EXERCISE REQUIREMENTS:
Return, exactly as written, the line containing "Task: Click the Add" and every line after it to the end of the records below, with no pictures.
----- RECORD EXCERPTS
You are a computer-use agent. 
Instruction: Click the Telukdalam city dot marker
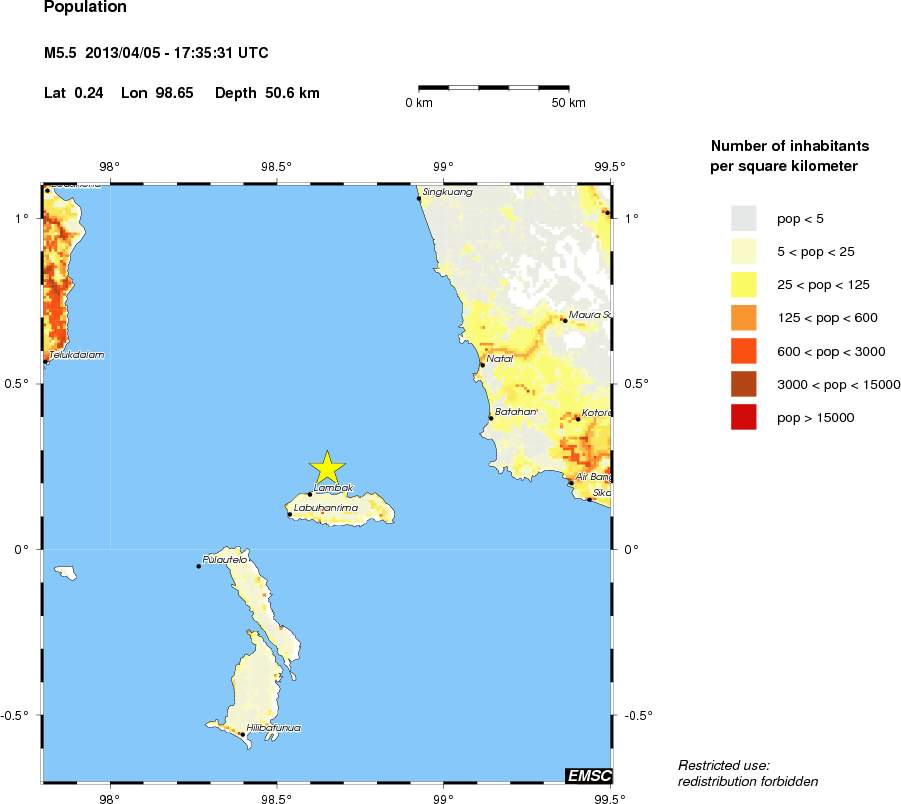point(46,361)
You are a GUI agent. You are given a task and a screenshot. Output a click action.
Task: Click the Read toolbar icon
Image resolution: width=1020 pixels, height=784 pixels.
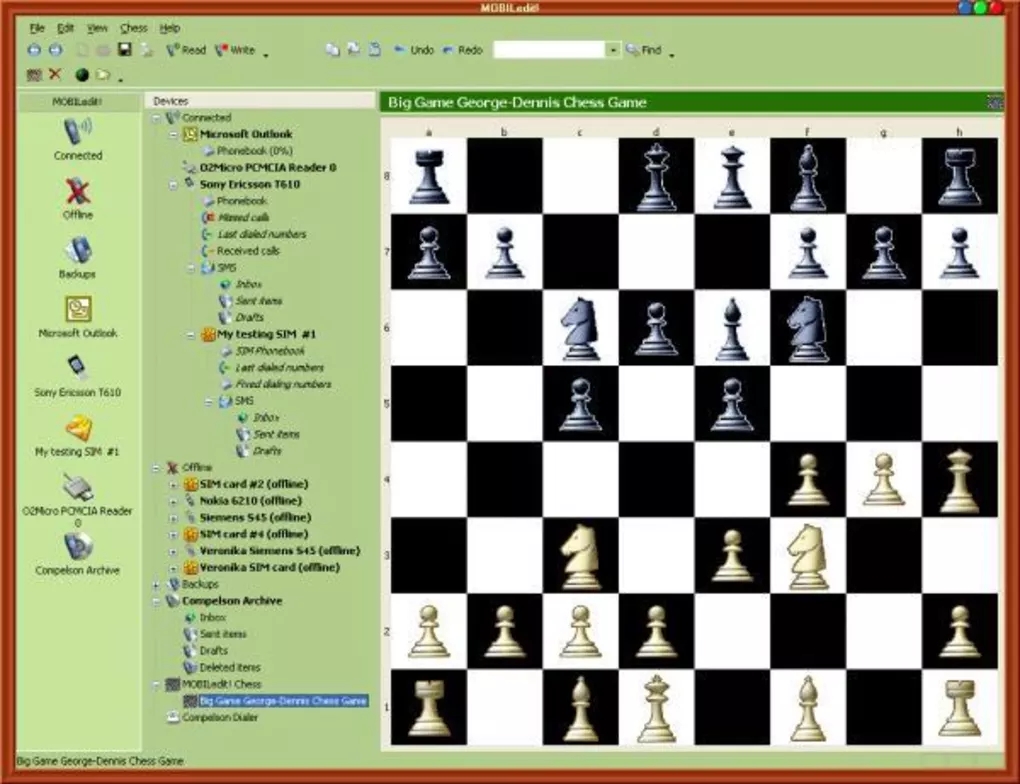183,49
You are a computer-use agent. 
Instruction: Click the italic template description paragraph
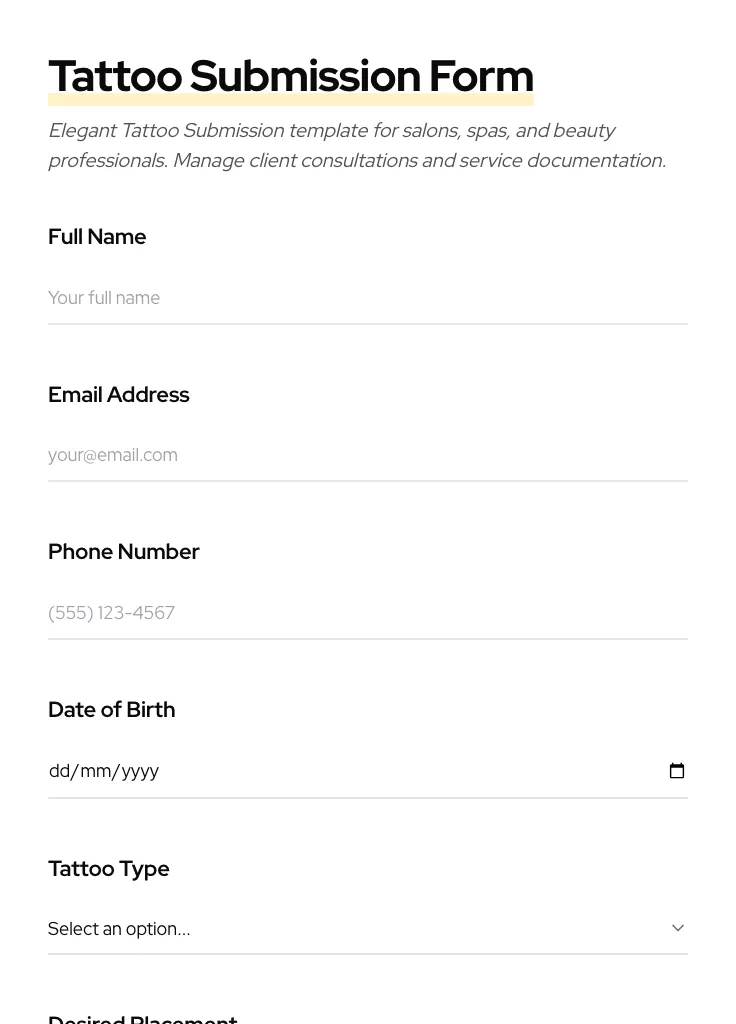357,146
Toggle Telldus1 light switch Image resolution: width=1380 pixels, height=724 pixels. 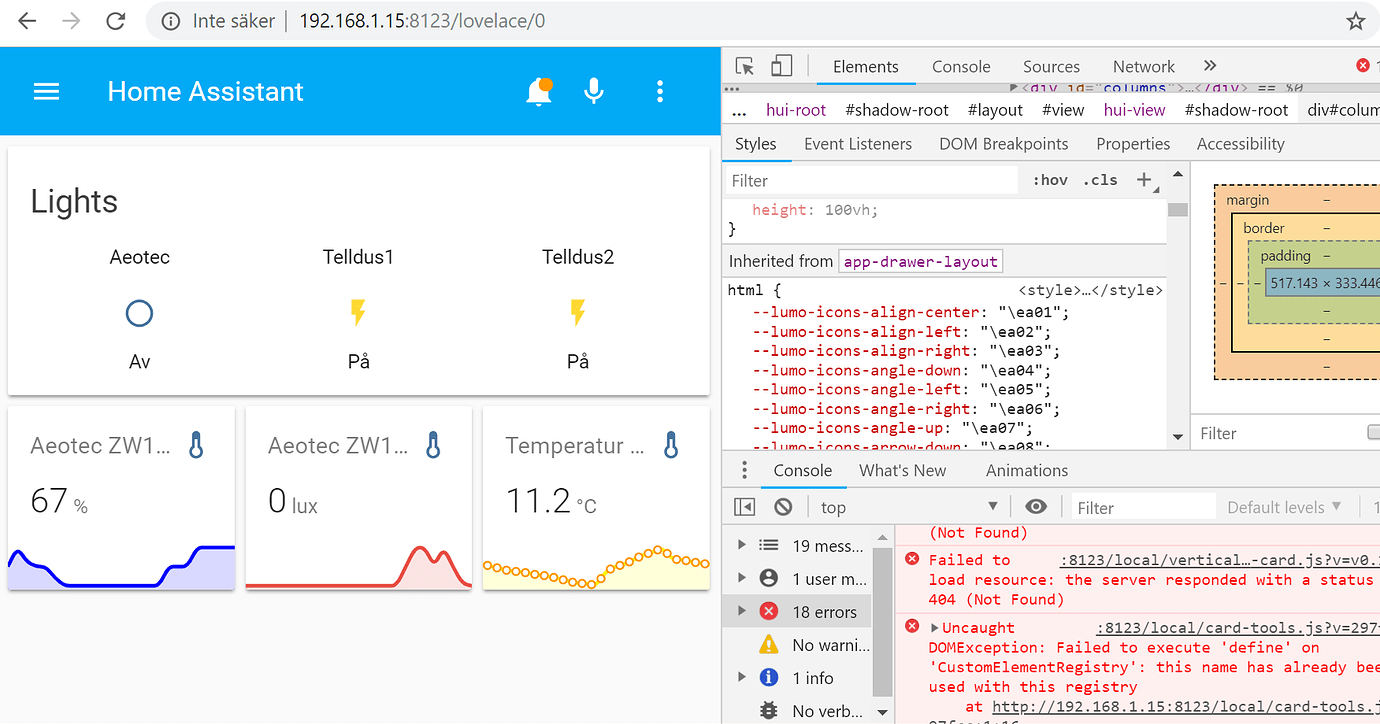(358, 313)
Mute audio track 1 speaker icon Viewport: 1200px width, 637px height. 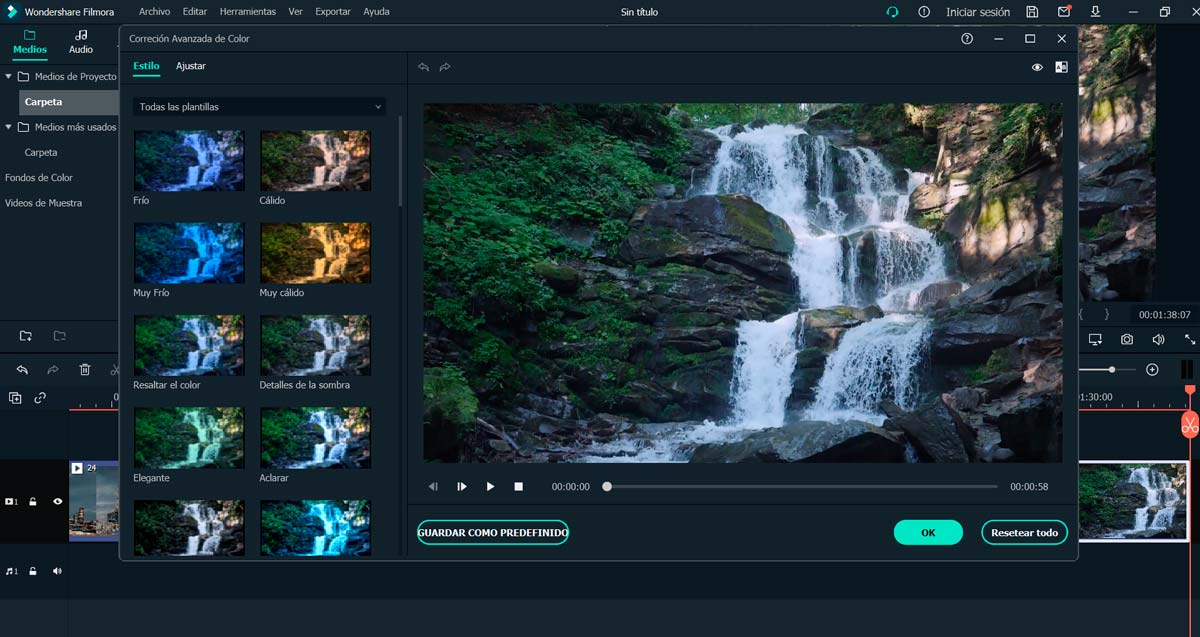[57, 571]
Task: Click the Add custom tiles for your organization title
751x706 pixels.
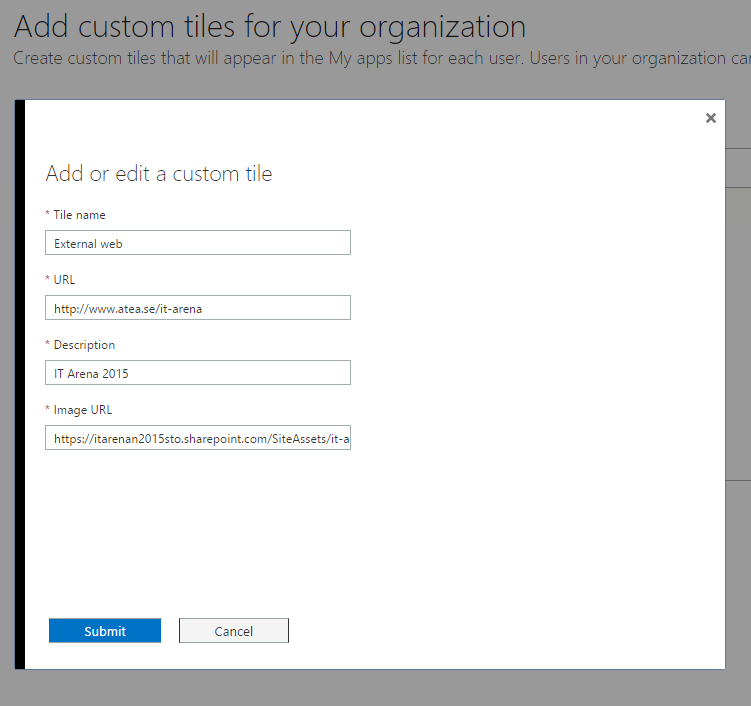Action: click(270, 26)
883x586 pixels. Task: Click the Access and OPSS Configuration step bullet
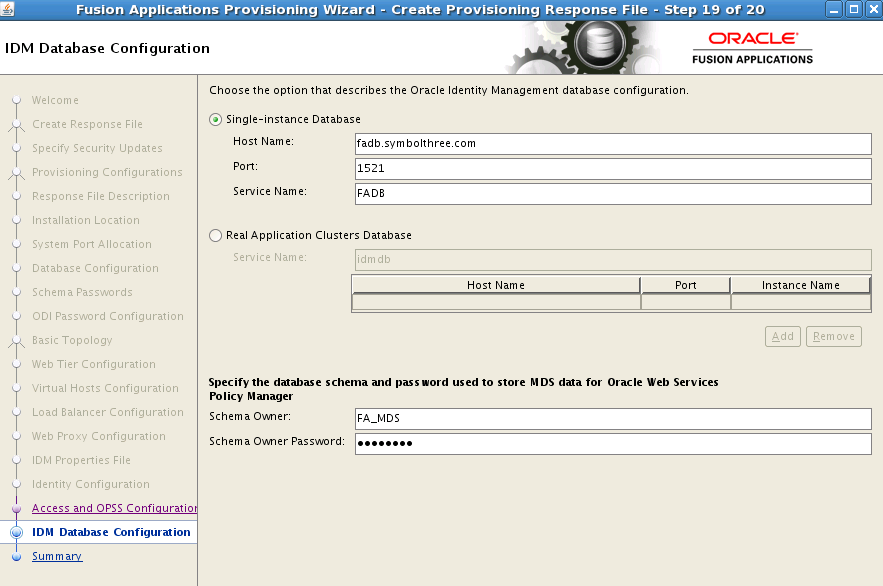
----------
SOLUTION:
Task: Click the Add custom tiles for your organization title
751x706 pixels.
Action: click(270, 26)
883x586 pixels. Task: Click the Access and OPSS Configuration step bullet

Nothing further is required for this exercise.